The money will be shared between the county’s schools to ensure that all children continue to be able to access healthy, nutritious food at a time when many families and schools are struggling to do this due to rising prices.
The fund includes:
a £1.5m food provision grant programme for all schools; grants could be used to cover the costs where a child’s lunch account is in deficit, develop breakfast provision and homework clubs, support costs for food tech and any other measures the schools deem necessary to ensure that their pupils are able to access hot food.
The £1.5m includes a dedicated £50,000 to enable schools to set up breakfast clubs or help schools currently running breakfast clubs to have access to good food and resource additional staff/volunteer capacity.
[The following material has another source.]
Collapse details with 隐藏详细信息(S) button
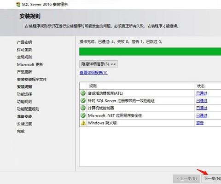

£500,000 to fund the holiday food programme in Easter 2023. This will ensure the two new unitary councils of Cumbria, Cumberland Council and Westmorland & Furness Council, can continue to provide free school meal vouchers to children during the easter holidays.
The decision was taken in response to a motion proposed by Cllr Karen Lockney which asked the council to ensure that no child goes hungry as the ongoing cost-of-living crisis impacts on families.
Cumbria County Council’s cabinet member for communities and public health, Cllr Deborah Earl, said: “I’m delighted we’ve been able to provide this additional funding for schools. So many families are facing real hardship and schools are at the frontline of responding to this.
“This money can be used flexibly by schools depending on their circumstances, for example it could allow them to run breakfast clubs or to subsidise the cost of school meals to ensure portion sizes aren’t reduced because of the increasing cost of ingredients and energy. The key thing is that they can do what works for their pupils.
“However, that we are having to do this is genuinely quite shocking. We shouldn’t be in the position of having to offer schools emergency funding just to ensure pupils don’t go hungry.”
Jonathan Bursnall, headteacher at Brook Street Primary School in Carlisle, said: “I know from speaking with other headteachers, that for many children the school dinner is likely to be their only hot meal of the day.
“Because of rising costs for ingredients that’s putting pressure on what, and how much, we can offer pupils at lunchtime unless we increase prices, and we know that is unaffordable for many families.
“That’s why it’s so welcome that the county council has listened to schools about what’s happening, and this funding will help protect access to healthy, nutritious food for our pupils.”